Dr. Suchitra Ranjit, Senior Consultant, Chief of Pediatric ICU, Dr. Vasanth Kumar, Dr. Priyavarthini , Dr. Rajeswari N and the team of doctors at Apollo Children’s Hospitals sought the advice of the liver-transplant team, and he was also immediately listed for emergency liver transplant. Meanwhile, the team decided to try out all possible ways to bring back the child’s condition to normalcy. The child was under the complex ICU Liver-Support Therapy that serves mainly as a bridge to support life until a liver transplant is completed. The ICU Liver Support Therapy supports the entire body-system and perform the functions of the liver until the liver is totally recovered.
The liver transplant team including Dr. Elankumaran, Surgical Gastroenterologist, screened the patient’s parents and family members to enable a living donor transplant, unfortunately, none had a suitable liver.

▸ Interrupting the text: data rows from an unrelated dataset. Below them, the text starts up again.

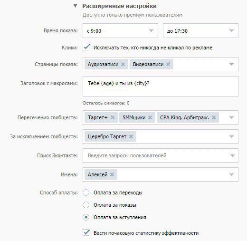Remove the Алексей name tag
Image resolution: width=247 pixels, height=241 pixels.
point(112,174)
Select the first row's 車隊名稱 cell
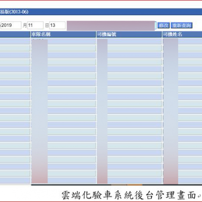Image resolution: width=202 pixels, height=202 pixels. [63, 41]
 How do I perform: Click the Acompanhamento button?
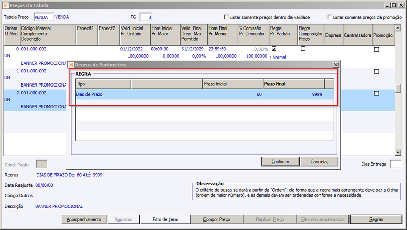pyautogui.click(x=84, y=220)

Dr Suchitra Ranjit, Senior Consultant, Chief of Pediatric ICU, Apollo Children’s Hospitals, said, “Within 24hrs, his condition worsened further and his life was in a delicate balance. Liver failure has detrimental effects on many important organs, including the brain, kidney, circulation, and blood clotting. He quickly became deeply comatose with a dangerously swollen brain on CT scan, his urine output stopped, and his blood clotting mechanisms failed with very high risk of hemorrhage. We were worried that he would die waiting for a suitable liver, and he was listed for a super-urgent cadaveric liver transplant so that the first available O+ liver in the whole of Tamil Nadu would be rushed for Radhesh.”
She also added, “Our aim was to sustain Radhesh until a liver was made available. We placed him on complete life-support utilizing the same high-end technology that was available in the best liver-units of the world. He was ventilated, placed on chemically-induced coma, and provided Continuous Renal Replacement Therapy (CRRT is a technologically advanced form of dialysis) and also a dose of daily plasma-exchange (a form of blood purification therapy), in addition to continuous brain monitoring and circulatory support. These therapies are temporary, highly risky, and invasive and meant as a bridge to transplant. No donor was suitable- and miraculously Radhesh pulled off the most unlikely and marvelous feat and started functioning normally.”
Radhesh’s liver which was totally necrotic (destroyed) started showing recovery. As his liver recovered his brain swelling decreased, and kidney function improved. All the tests started to improve, and on 20th April 2019 (nine days after admission), he was removed from ventilator and other life-support systems were discontinued.